Mount Zion is a historic Baptist church located at Charlottesville, Virginia.  Although the current Mount Zion Baptist Church has only been in existence since 1884, the roots of the church are much deeper. The church began with a petition in 1864 to separate from the segregated white Baptist church, and the congregation was officially organized in 1867. Initially taking residence in the house of Samuel White, the congregation soon grew too large for the house, and in 1875 built a wooden church in the lot next door. In 1884, they finished the current, brick church that still stands today. The church was designed by George Wallace Spooner, who also helped rebuild the Rotunda at the University of Virginia.

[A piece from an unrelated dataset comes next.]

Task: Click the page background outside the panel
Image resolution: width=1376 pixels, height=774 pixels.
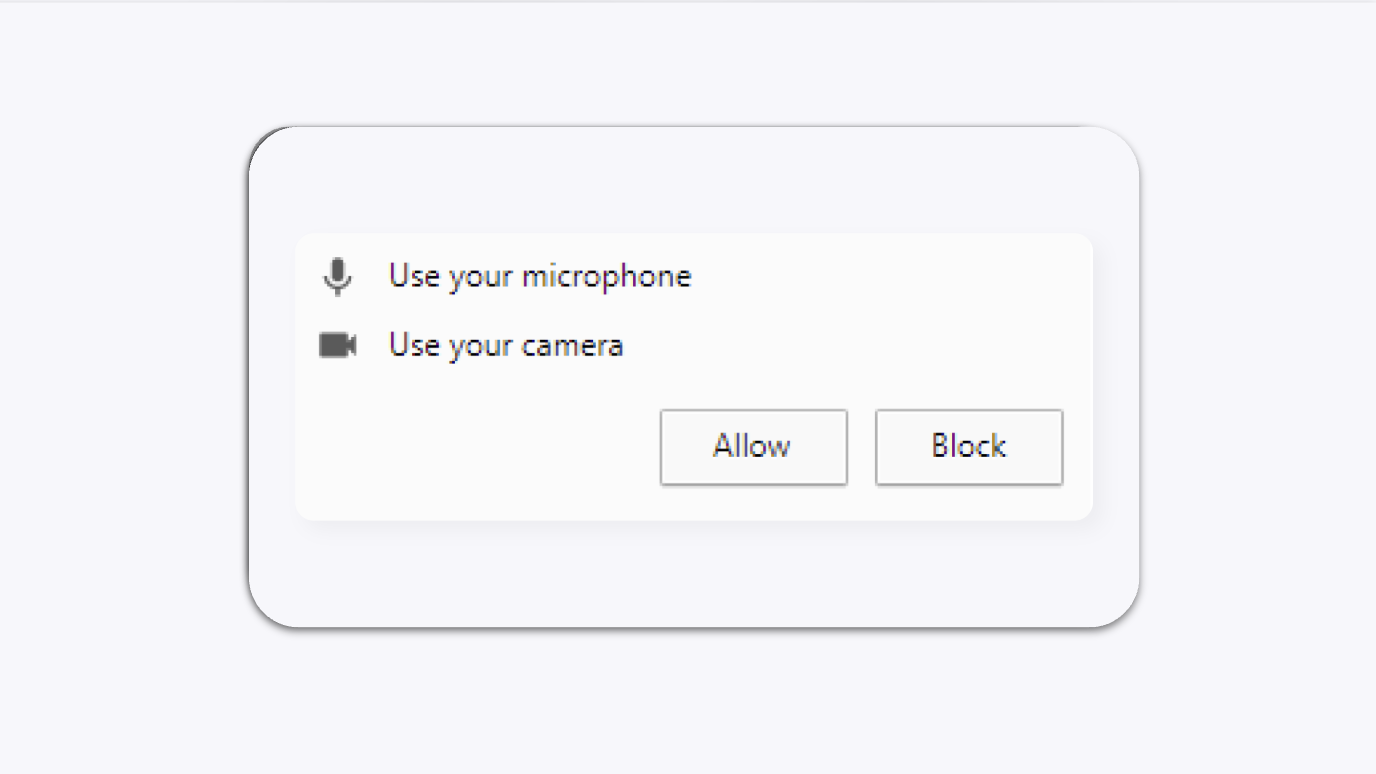Action: click(120, 400)
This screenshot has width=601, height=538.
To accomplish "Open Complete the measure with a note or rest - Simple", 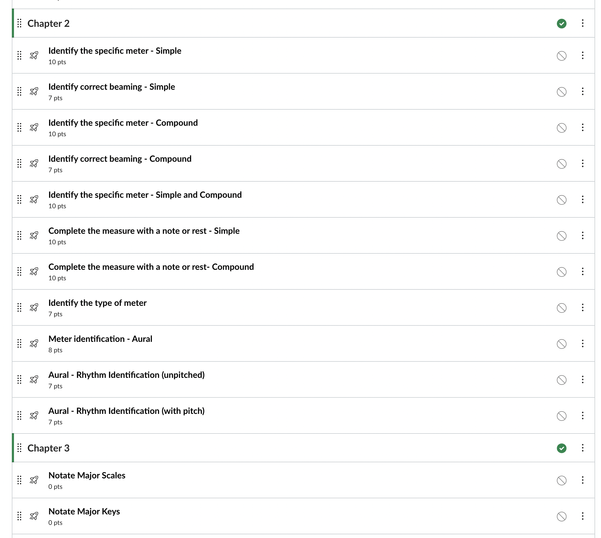I will 144,231.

Rich in cultural history, the Mount Zion Baptist Church has seen more than just prayer. A social and political hub for African-Americans, it has seen the turbulent times of Jim Crow, the Civil Rights Movement, and Urban Renewal. The congregation is still in place today, and the church remains a pillar of strength and pride in the black community.

In 1966 the Minister of the Mount Zion Baptist Church was J.B. Hamilton and the Clerk was Mrs. Ethel P. Nicholas.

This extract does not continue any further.